* begin Exercise materials *

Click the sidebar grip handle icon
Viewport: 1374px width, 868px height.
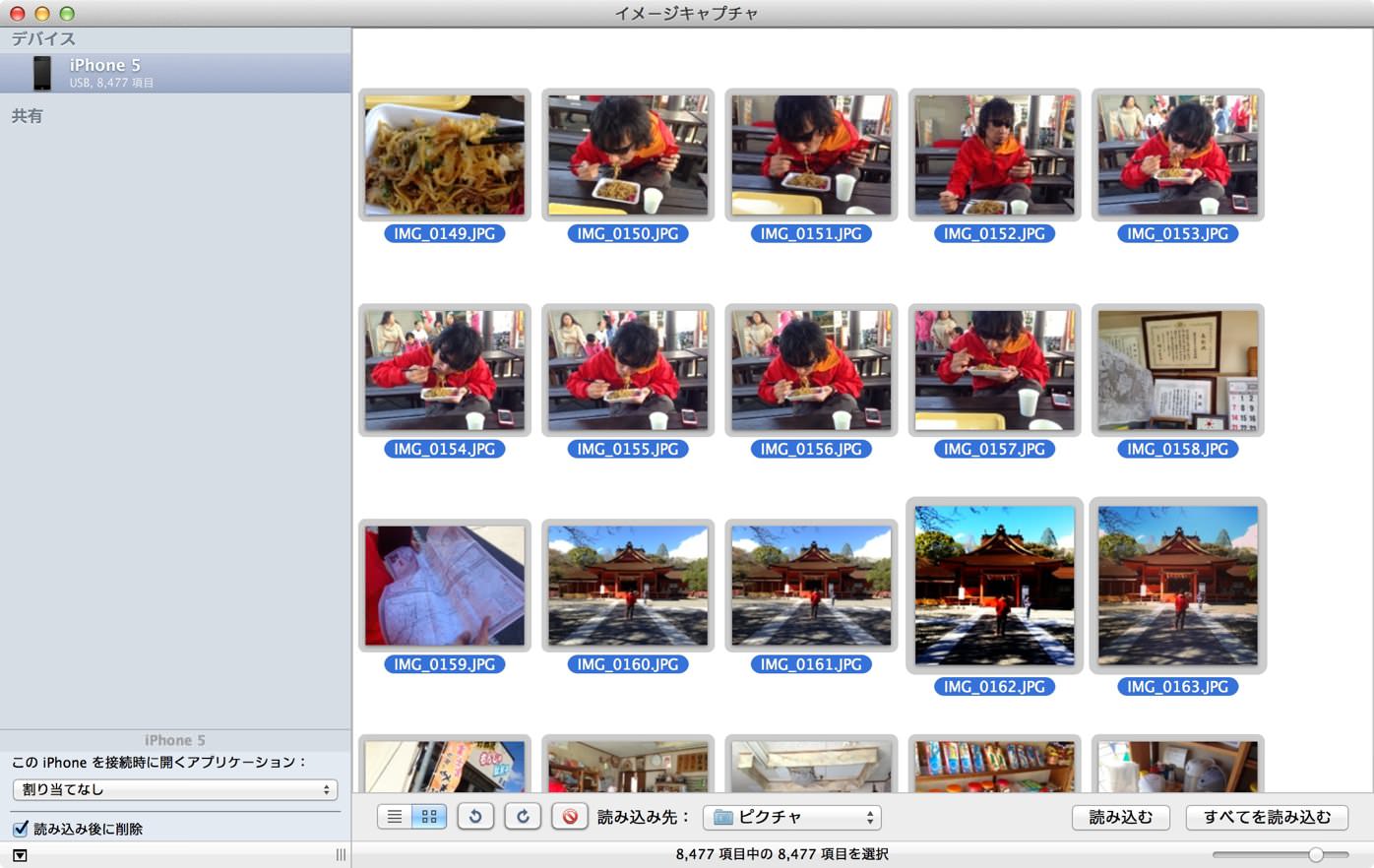click(x=341, y=855)
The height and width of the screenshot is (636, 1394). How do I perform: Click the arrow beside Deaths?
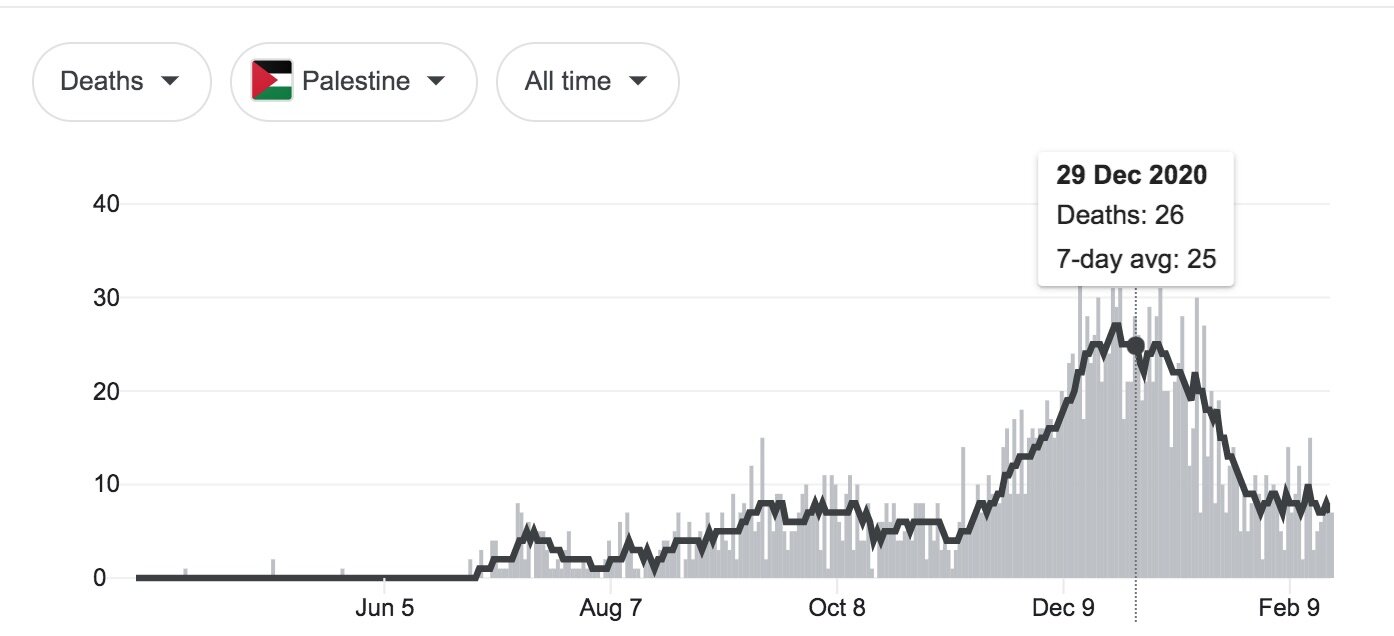pyautogui.click(x=170, y=81)
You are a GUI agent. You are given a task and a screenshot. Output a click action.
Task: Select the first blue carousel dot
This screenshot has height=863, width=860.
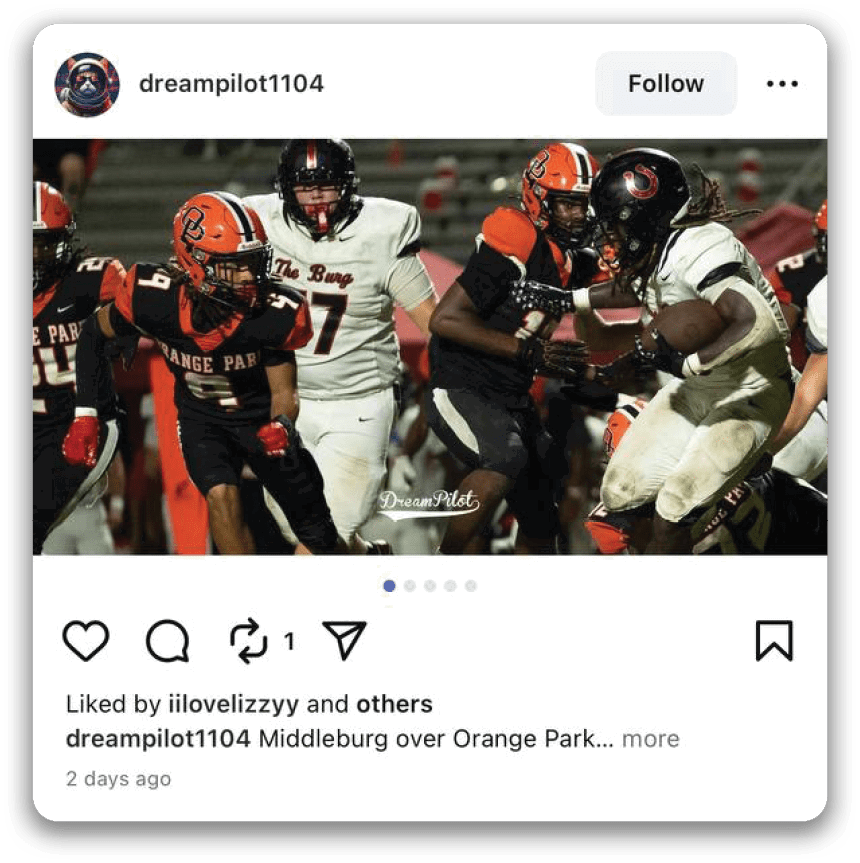(389, 586)
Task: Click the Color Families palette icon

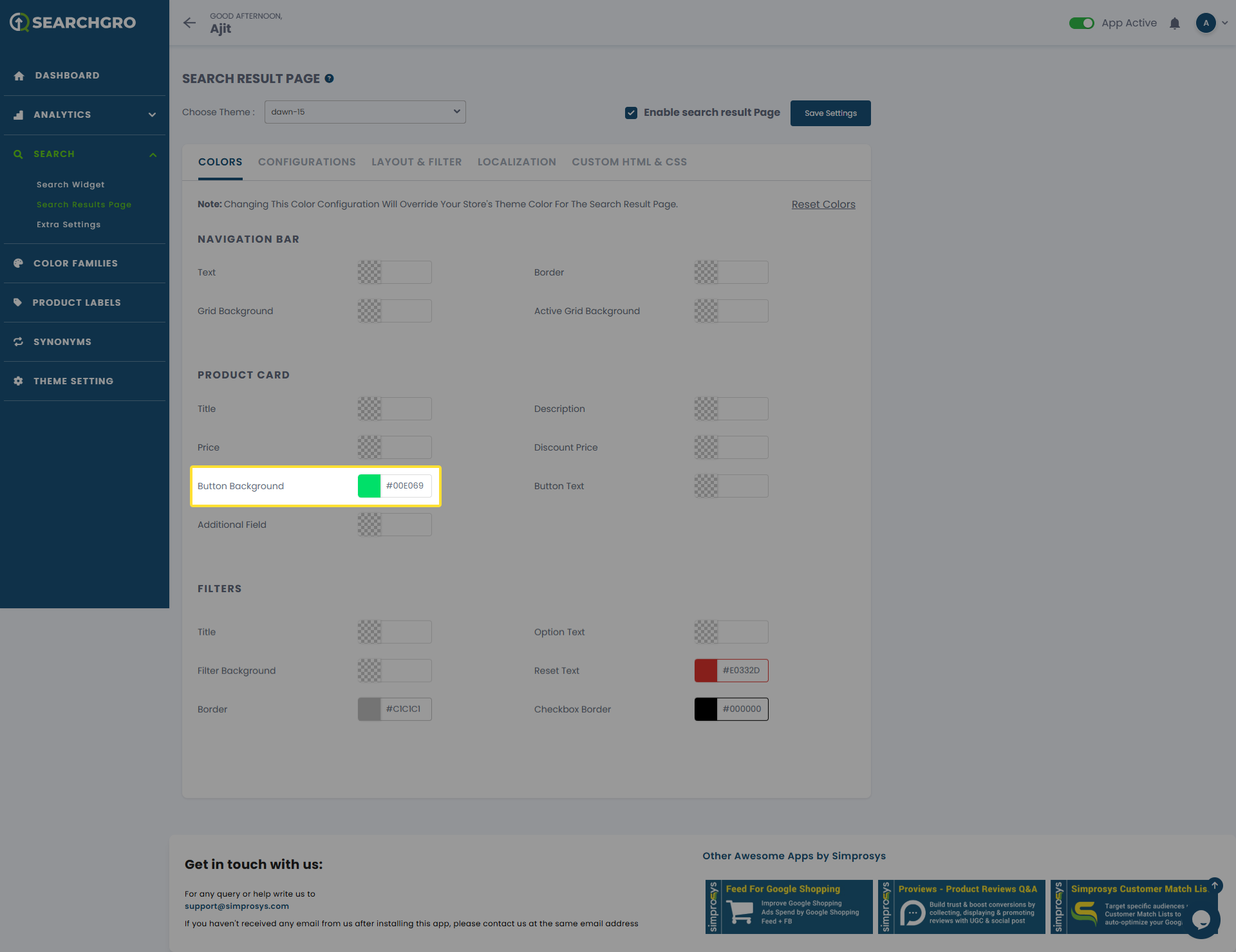Action: 19,263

* end Exercise materials *

▸ **Job**
Count how many of the lines above contain the string "screenshot", and reply with that number alone.

▸ **Correct result**
3